Nearly all cases of PKU are diagnosed very soon after birth, because newborns are screened for the condition. However, if you were diagnosed with PKU as a newborn, the condition will stay with you, if and when you become pregnant. Because there is a 100 percent chance that you will pass one copy of the abnormal PAH gene to your child, your doctor will recommend genetic counseling and referral to a medical genetics specialist. This may lead to further tests, both for you and the child’s father. First, it is important to determine whether the father is a carrier for PKU. Should he be a carrier, the fetus would then have a 50 percent chance of having two abnormal PAH genes and thus having PKU. Additionally, it will be very helpful to know which specific PAH mutations you and the father possess. The fetus can also be tested.
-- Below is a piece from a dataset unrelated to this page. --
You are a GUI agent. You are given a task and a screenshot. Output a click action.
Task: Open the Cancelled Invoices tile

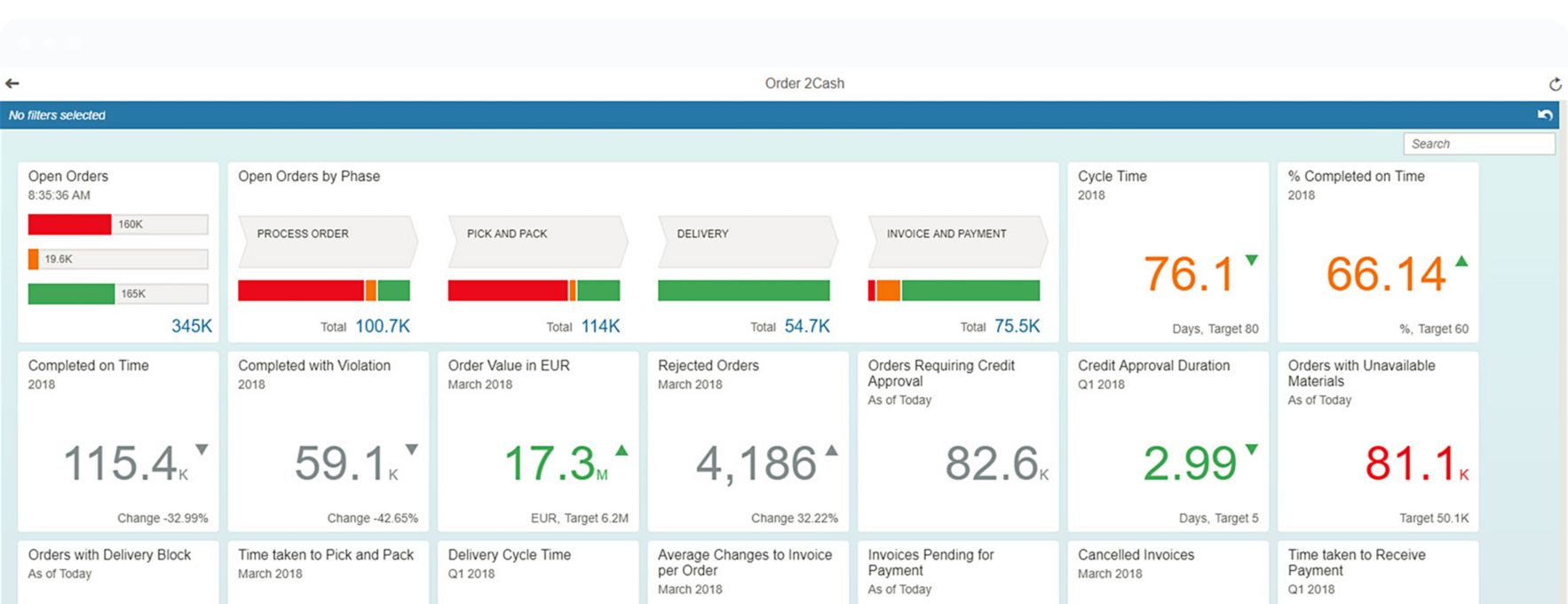pyautogui.click(x=1168, y=572)
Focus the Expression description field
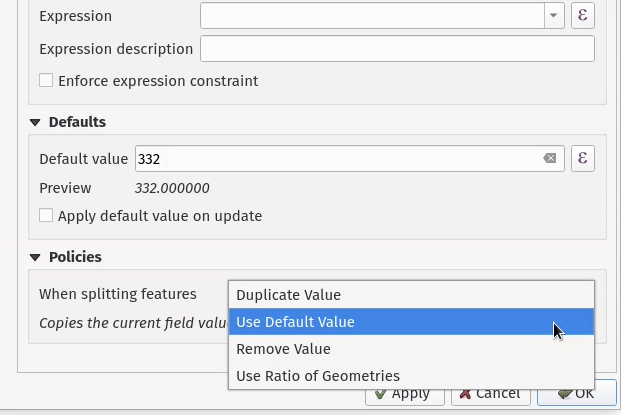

If the concentration of phenylalanine rises too high in the mother’s blood, she can develop mental difficulties. Such difficulties may include problems in concentration, memory, or reasoning. During pregnancy, such effects can interfere with an expectant mother’s ability to take care of herself, which ultimately can harm the pregnancy. Also, for proper development of the embryo and then the fetus, the mother’s blood concentration of phenylalanine must be kept within the range of 120–360 μmol/l. The reason for the lower limit of 120 μmol/l is that everybody needs some phenylalanine in order to build proteins. However, if the level of phenylalanine rises about 360 μmol/l, the fetus would be at high risk of developing what doctors called MPKU syndrome, which can include any or all of the following complications:
- Microcephaly (small head and brain)
- Poor fetal growth
- Congenital heart defects (CHD — malformation of structures within the heart or the great vessels connected to it). The CHD risk is especially high, if blood levels of phenylalanine rise too high during the first 8–10 weeks of gestation.
- Fetal growth retardation
- Non-familial facial features (the baby’s face looks as if the baby were not biologically part of the family)
- Intellectual disability
PKU is treated with a medicine called sapropterin, which is not harmful to the fetus. Sapropterin does not work for the most severe forms of PKU, namely those who do not produce any PAH enzyme at all. Most people with PKU have some amount of PAH activity, however. Along with the special diet, such patients are given a trial of sapropterin to see if it helps. Additionally, a treatment called large neutral amino acids (LNAA) has helped some people with PKU, but there is some concern about their effects on the fetus.